Contemporary intersectionality
Other essays in this issue consider intersectional questions in contemporary queer culture. Sara Arumetsa argues for retiring the term ‘cis-gendered’, which has become a contested, even offensive term in spaces inhabited by the likes of Elon Musk and J.K. Rowling.
‘Cis-genderedness’, Arumetsa argues, ‘is best described as a political regime or social and institutional norm, and transgressing it leads to disbelief, confusion, ridicule, lack of medical care, administrative and physical violence, and sometimes death … If we release people from the obligation of being cis-gendered, we would also release those who transgress against this obligation, from the secondary obligation of being transgendered.’
Pauliina Lukinmaa looks at Russian-speaking LGBTIQA+ activism in Estonia after Russia’s full-scale invasion of Ukraine. It is a mixed crowd, encompassing Russians born and raised in Estonia, as well as activists who fled St Petersburg for Tallinn in 2022. The picture Lukinmaa paints is of a diverse yet frustrated community, where exiles are both impressed by the integration of the local community into state institutions and angered by their apathy and lack of solidarity with communities abroad.
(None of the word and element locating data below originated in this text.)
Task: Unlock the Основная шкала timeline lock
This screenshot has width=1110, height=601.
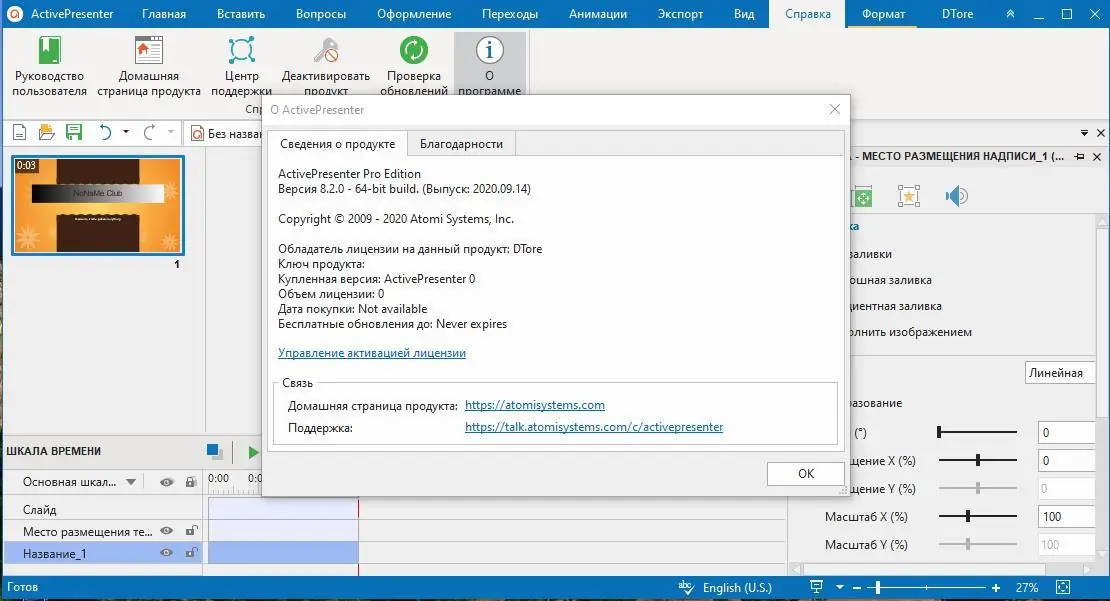Action: point(189,481)
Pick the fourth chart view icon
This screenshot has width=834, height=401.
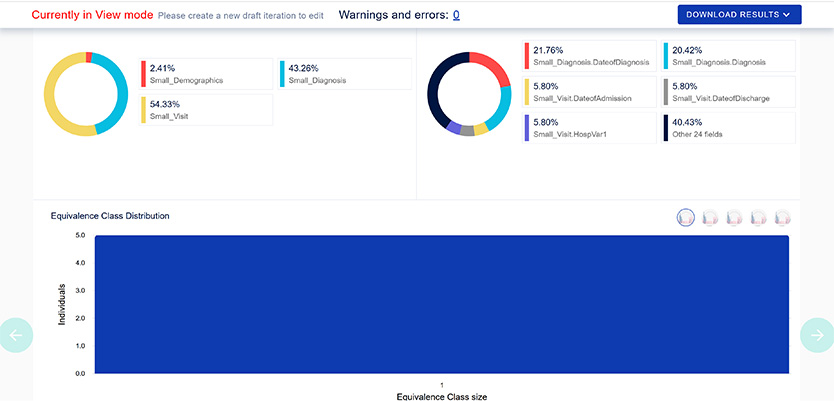click(758, 217)
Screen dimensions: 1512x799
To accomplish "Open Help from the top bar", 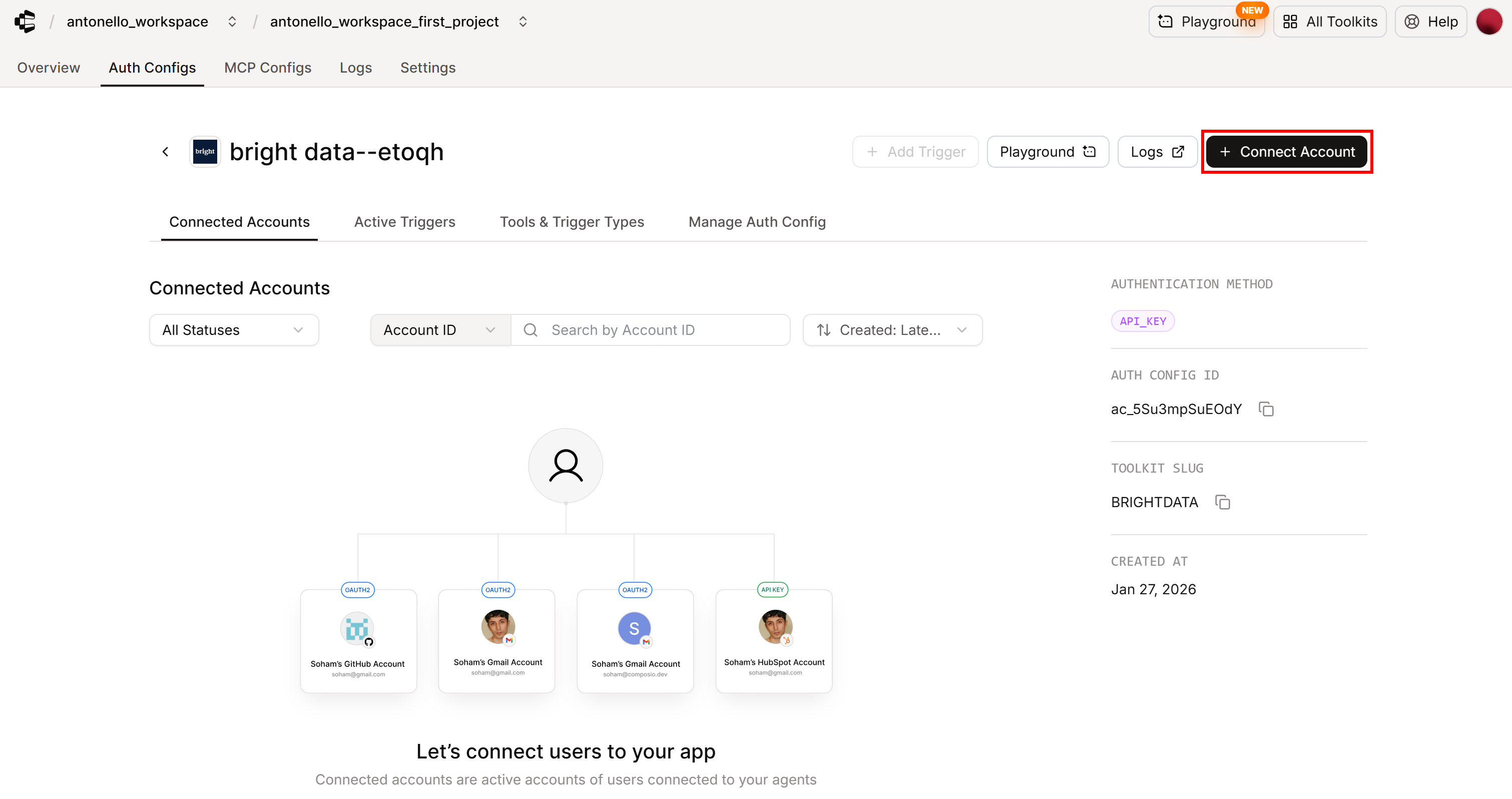I will tap(1430, 21).
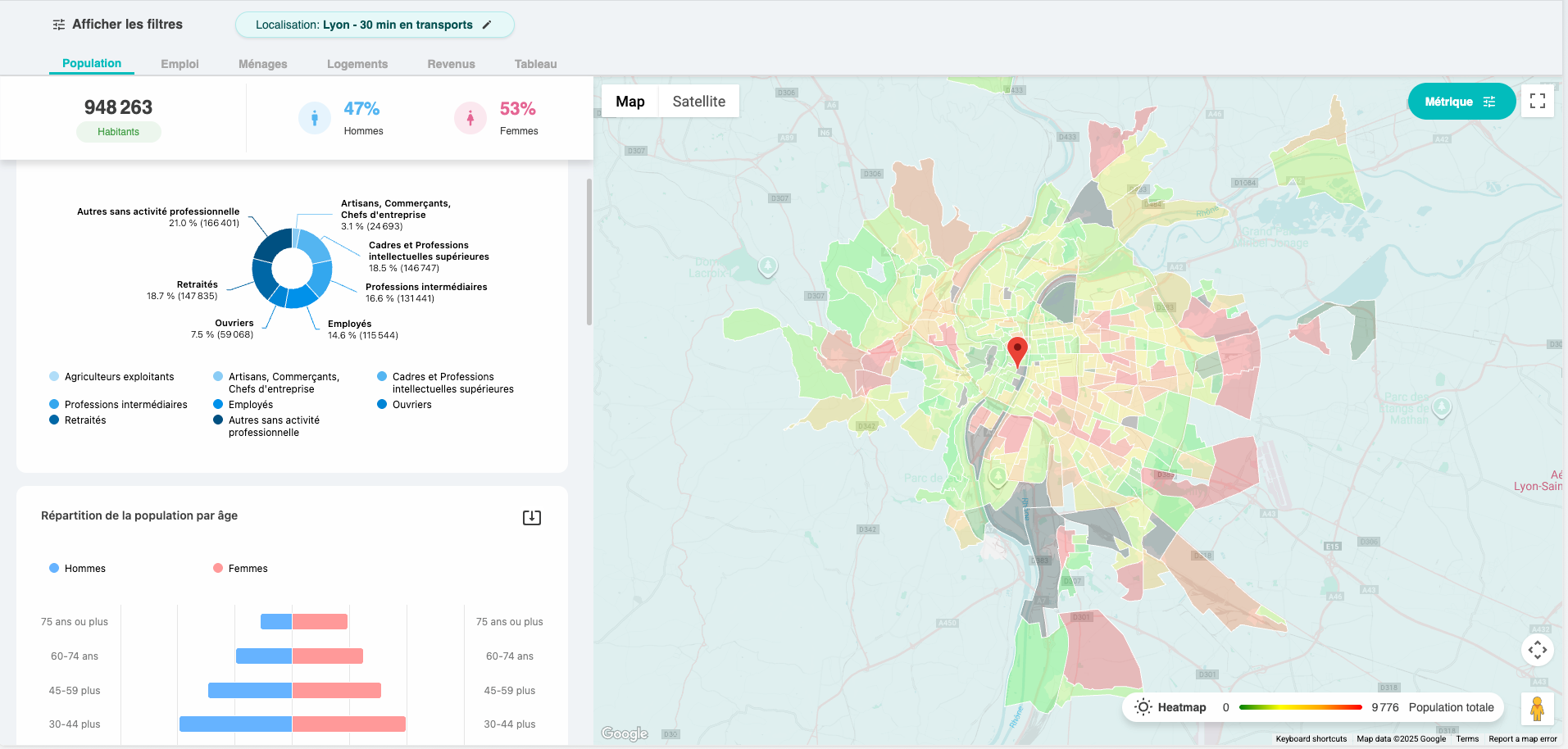This screenshot has width=1568, height=749.
Task: Open the map camera pan controls
Action: tap(1537, 650)
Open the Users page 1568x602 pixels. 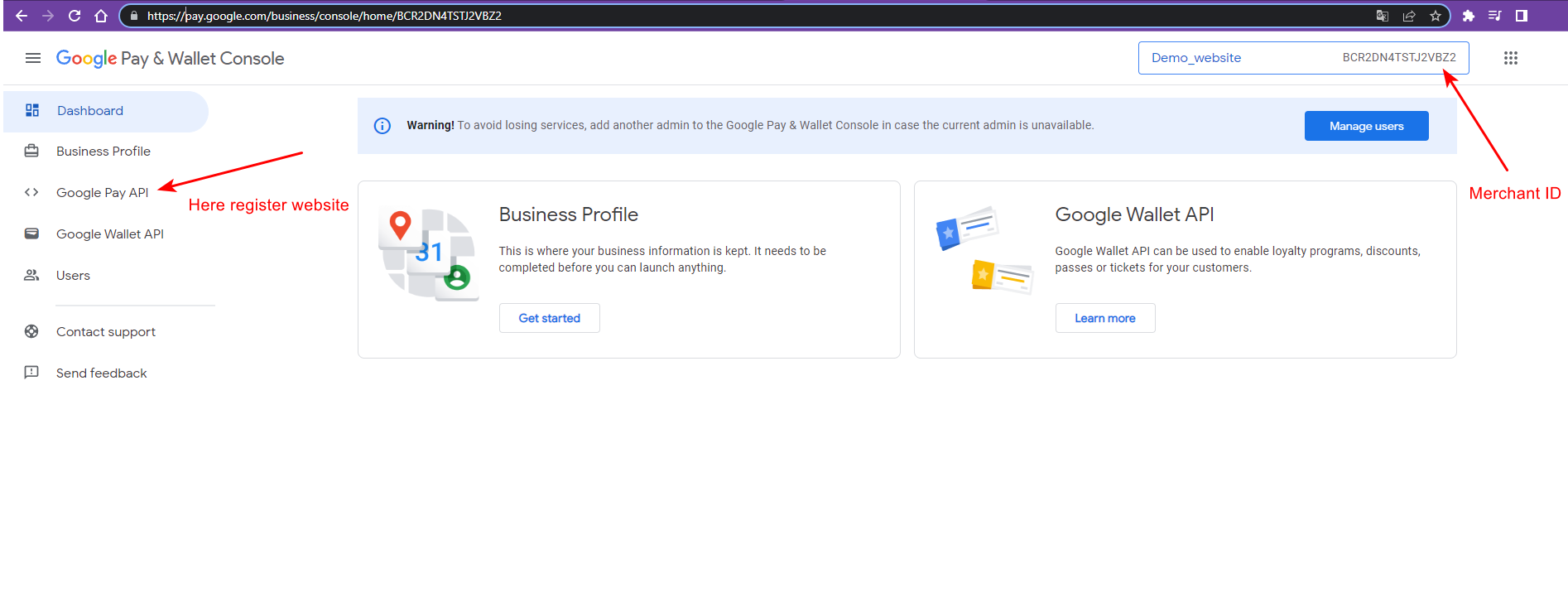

In the words of a queer comedian, Sasha Kapadia, Estonia’s LGBTIQA+ community is the victim of its privilege: Russian authorities ‘gave me false advertising! They told me how European gays wear golden leather pants and have crazy sex parties. Here in Estonia, people watch TV behind closed curtains. I’m going to where Putin’s propaganda is actually true. At least they like leather pants in Berlin!’
And, according to Ana Mattioli, struggle has been at the centre of the history of trans rights in Spain, ‘From the end of Franco’s dictatorship to the present day,’ writes Mattioli, ‘all trans narratives have been shot through with and reflective of class struggle. Even today, expressing a gender identity that departs from the norm brings about a risk for discrimination and social vulnerability. In other words, transitioning to a different gender generally also means transitioning to a lower-class position.’